Cool, thanks! Gonna hurt my pocket again, if i gonna buy another light




> Correct lighting will help DHG in sending out runner. When I first started DHG, like you, totally no runners at all. Then I find out that my lighting not strong enough to penetrate into soil to encourage plant growing. During my 2nd try, I changed my light to Hi lumen 60. It works and within 1 week, DHG starts to send out runners
> 
> 
> Sent from my iPhone using Tapatalk

----------


## KopiC

> Cool, thanks! Gonna hurt my pocket again, if i gonna buy another light


Check with more experience plant player here before u purchase ur light. Cos too much light will cause even more problem. Who know u just need to add 1 more similar light to ur current set up than buying a strong light that cost double? What light u are using now?

----------


## Saint888

It's nana light for the 60cm brought from fishy business, btw currently I'm only on 5 hours lighting, maybe i should increase the duration first? 'Cos i worry about algae




> Check with more experience plant player here before u purchase ur light. Cos too much light will cause even more problem. Who know u just need to add 1 more similar light to ur current set up than buying a strong light that cost double? What light u are using now?

----------


## BlackStar7

You can try increasing your lighting by 15 min, then watch for a few days, then increase again until you reach 6-8 hours. But if your light isn't strong enough, a longer photoperiod won't help your DHG.

Sent from my SM-N910G using Tapatalk

----------


## Saint888

Thanks! I will try it




> You can try increasing your lighting by 15 min, then watch for a few days, then increase again until you reach 6-8 hours. But if your light isn't strong enough, a longer photoperiod won't help your DHG.
> 
> Sent from my SM-N910G using Tapatalk

----------


## KopiC

> Hi guys, 
> 
> I planted DHG in a newly setup tank about 5 days ago. It is sending out runners, but some parts are turning yellow. Is this from melting to adjust to my water parameters or is there some other cause for concern?Sent from my SM-N910G using Tapatalk


Likely your DHG is going through the transition stage. As long it is sending out runners, it mean your light is able to penetrate into soil.

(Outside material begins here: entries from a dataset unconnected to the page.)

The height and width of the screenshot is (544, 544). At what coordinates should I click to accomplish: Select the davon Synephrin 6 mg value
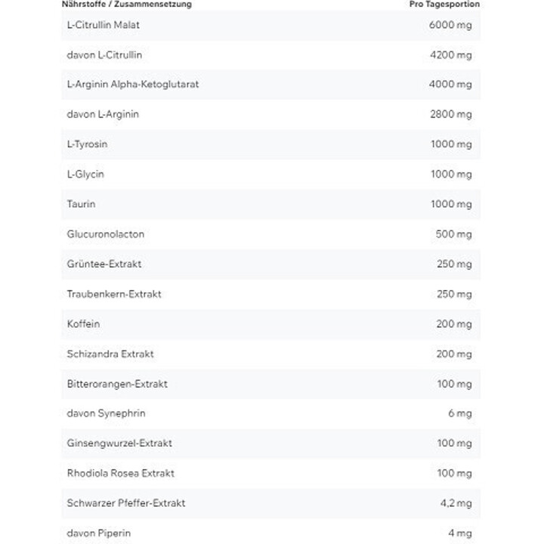pos(459,413)
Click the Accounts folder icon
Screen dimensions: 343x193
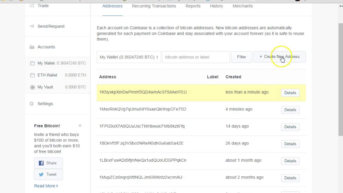32,47
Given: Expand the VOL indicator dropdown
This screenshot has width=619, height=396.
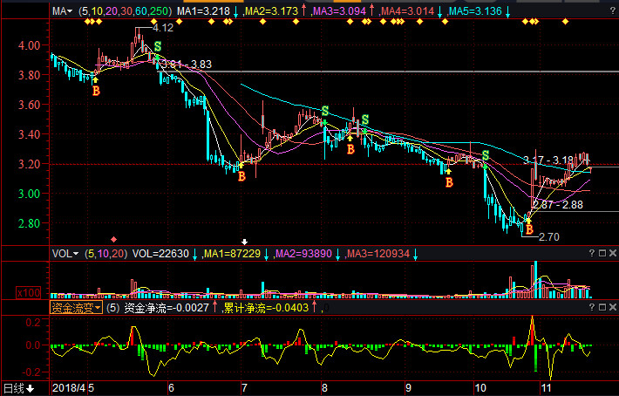Looking at the screenshot, I should 65,254.
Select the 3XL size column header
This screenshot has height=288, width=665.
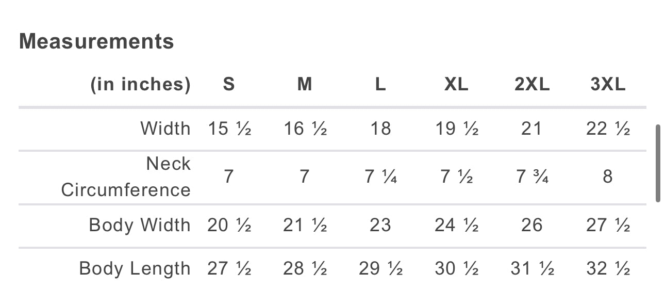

But take note of the melting area, cut it away if got sign or rotting. If not fungus or mould will grow on it.

----------


## Saint888

Thanks for the tip kopiC




> Likely your DHG is going through the transition stage. As long it is sending out runners, it mean your light is able to penetrate into soil. But take note of the melting area, cut it away if got sign or rotting. If not fungus or mould will grow on it.

----------


## toolkit

> It's nana light for the 60cm brought from fishy business, btw currently I'm only on 5 hours lighting, maybe i should increase the duration first? 'Cos i worry about algae



Hi, using the same product as yours. Strangely, also no luck with dwarf hairgrass. More success with mc...

----------


## Saint888

Now mine starting to root, I tried to turn the timing to around 6 hours, also i do a very minimal dosage of ADA brightly K and ADA Step 1 fert. I only did one pump for each and only do dosing twice a week. Fingers crossed. But it does take a very long time to root. Also I took out the fish that keeps uprooting my drawf hg, hopefully i see results in another one month time.




> Hi, using the same product as yours. Strangely, also no luck with dwarf hairgrass. More success with mc...

----------